Stuttgart Ballet in John Cranko’s Romeo and Juliet is simply revelatory. The artists are uniformly excellent. Shining a spotlight particularly on the tragedy of youthful carelessness, the characters are utterly relatable in today’s context. Alicia Amatriain as Juliet and Friedemann Vogel as Romeo illuminate the stage with youthful exuberance and emotional storytelling, the entire company always spontaneous. They bring an immediacy and liveness to us, that is pure ballet magic.
At the forefront of his character-focused ballet, is the tension between raw emotion and aristocratic expectation. Matched by glamorous gowns and raucous streetwear, the street, and the court are thrown in stark contrast. Precise little weight shifts next to wild flinging of limbs. Circus acts showing off, next to aristocratic pomp. Crank turned this up a volume, with his aristocrats parading around in the most wonderfully exaggerated epaulement I have ever seen. His comic touches are peppered throughout, even in the scenes of death. The lightness of spirit simply makes the gravity of the young lovers’ situation, even harder to bear. Above and beyond the beauty of classical ballet, is the richness of this human story and its implications for us today.

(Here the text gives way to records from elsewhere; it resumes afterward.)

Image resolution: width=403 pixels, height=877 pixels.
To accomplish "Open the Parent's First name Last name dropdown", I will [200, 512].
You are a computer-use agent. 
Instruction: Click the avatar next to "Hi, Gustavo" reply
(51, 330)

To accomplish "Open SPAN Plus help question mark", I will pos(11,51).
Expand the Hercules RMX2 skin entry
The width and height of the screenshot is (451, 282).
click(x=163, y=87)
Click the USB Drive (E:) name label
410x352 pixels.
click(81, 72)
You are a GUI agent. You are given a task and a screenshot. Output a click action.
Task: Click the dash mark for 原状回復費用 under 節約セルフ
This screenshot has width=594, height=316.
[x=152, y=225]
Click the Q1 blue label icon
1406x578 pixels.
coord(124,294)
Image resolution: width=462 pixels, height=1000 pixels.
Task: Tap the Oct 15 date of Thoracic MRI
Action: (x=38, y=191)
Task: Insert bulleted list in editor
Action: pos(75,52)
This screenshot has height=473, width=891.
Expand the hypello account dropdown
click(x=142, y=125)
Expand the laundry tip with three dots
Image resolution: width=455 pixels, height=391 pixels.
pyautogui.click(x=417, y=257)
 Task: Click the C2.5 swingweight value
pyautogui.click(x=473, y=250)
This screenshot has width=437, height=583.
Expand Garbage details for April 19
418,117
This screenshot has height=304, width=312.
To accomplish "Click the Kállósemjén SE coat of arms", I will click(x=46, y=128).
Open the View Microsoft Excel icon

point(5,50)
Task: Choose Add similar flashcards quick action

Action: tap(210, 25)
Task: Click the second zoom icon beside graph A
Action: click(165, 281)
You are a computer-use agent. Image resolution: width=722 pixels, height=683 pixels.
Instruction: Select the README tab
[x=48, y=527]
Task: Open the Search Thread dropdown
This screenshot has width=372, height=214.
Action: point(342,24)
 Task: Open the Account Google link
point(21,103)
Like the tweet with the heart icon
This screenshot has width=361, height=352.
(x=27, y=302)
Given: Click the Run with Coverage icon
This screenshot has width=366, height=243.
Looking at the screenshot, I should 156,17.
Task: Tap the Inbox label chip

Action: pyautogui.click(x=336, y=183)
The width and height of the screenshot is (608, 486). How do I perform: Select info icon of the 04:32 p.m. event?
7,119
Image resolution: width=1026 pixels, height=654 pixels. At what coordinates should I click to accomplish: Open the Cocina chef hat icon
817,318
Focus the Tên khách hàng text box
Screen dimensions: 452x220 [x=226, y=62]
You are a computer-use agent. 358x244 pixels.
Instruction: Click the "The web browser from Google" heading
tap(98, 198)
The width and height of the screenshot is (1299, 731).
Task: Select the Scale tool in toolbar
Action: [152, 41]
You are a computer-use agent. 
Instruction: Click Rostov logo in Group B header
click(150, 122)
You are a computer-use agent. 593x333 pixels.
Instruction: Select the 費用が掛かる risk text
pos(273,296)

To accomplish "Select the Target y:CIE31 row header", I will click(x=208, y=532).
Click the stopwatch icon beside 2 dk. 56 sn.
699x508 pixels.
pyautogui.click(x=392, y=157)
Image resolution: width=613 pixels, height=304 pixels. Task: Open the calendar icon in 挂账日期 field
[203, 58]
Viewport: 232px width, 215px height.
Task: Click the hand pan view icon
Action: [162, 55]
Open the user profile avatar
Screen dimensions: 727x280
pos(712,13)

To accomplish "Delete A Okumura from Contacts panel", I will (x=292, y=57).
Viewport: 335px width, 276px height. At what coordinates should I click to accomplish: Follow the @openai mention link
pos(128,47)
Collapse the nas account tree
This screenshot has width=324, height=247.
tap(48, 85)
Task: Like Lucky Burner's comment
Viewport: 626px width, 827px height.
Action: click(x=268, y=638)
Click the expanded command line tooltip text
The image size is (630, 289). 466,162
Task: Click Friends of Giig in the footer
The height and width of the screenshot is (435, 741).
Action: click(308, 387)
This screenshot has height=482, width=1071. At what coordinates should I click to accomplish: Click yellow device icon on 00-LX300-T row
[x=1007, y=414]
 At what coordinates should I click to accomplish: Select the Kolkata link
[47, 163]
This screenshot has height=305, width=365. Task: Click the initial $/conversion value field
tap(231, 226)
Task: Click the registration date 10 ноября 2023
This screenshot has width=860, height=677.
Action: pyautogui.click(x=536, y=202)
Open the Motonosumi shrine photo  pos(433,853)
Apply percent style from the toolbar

This classical interpretation of Shakespeare brings the play to life and illuminates aspects of Shakespeare’s social commentary. Cited as one of the best ballet versions of Romeo and Juliet, it bears all the hallmarks of classical precision and delicacy, made more exceptional by the breathtaking risks the artists take, especially in their pas de deux. At one point the audience gasps audibly as Juliet runs backward, leans and arches into nothingness, suspends in the air. Romeo catches her at absolutely the last moment. It is pure magic. It is genuinely the trust of young love. When Mercutio playfully duels with Tybalt but finds the time to snatch kisses with his gypsy lady, it is hilarious. And then he dies. Still flamboyantly flinging his hair, interspersed with contractions of pain. The rash, testosterone-driven aspect of this story shows up several times. In a brilliant mirroring, Juliet kneels before Friar Laurence in one scene, to be blessed. She later kneels before her father, who rejects her. In yet another scene, Friar Laurence kneels, and she seeks comfort from a loving father figure. Ironically, the man who offers her the acceptance and care she requests is the one who gives her the poison that ultimately causes three deaths. Poor young Juliet – all she wanted was to love who she loved.
Stuttgart Ballet brings us a dramatic romance, a social tragedy, sometimes a comedy of errors. The performers are explosive, lively, playful, vulnerable and completely believable even within the concept of wordless theatre.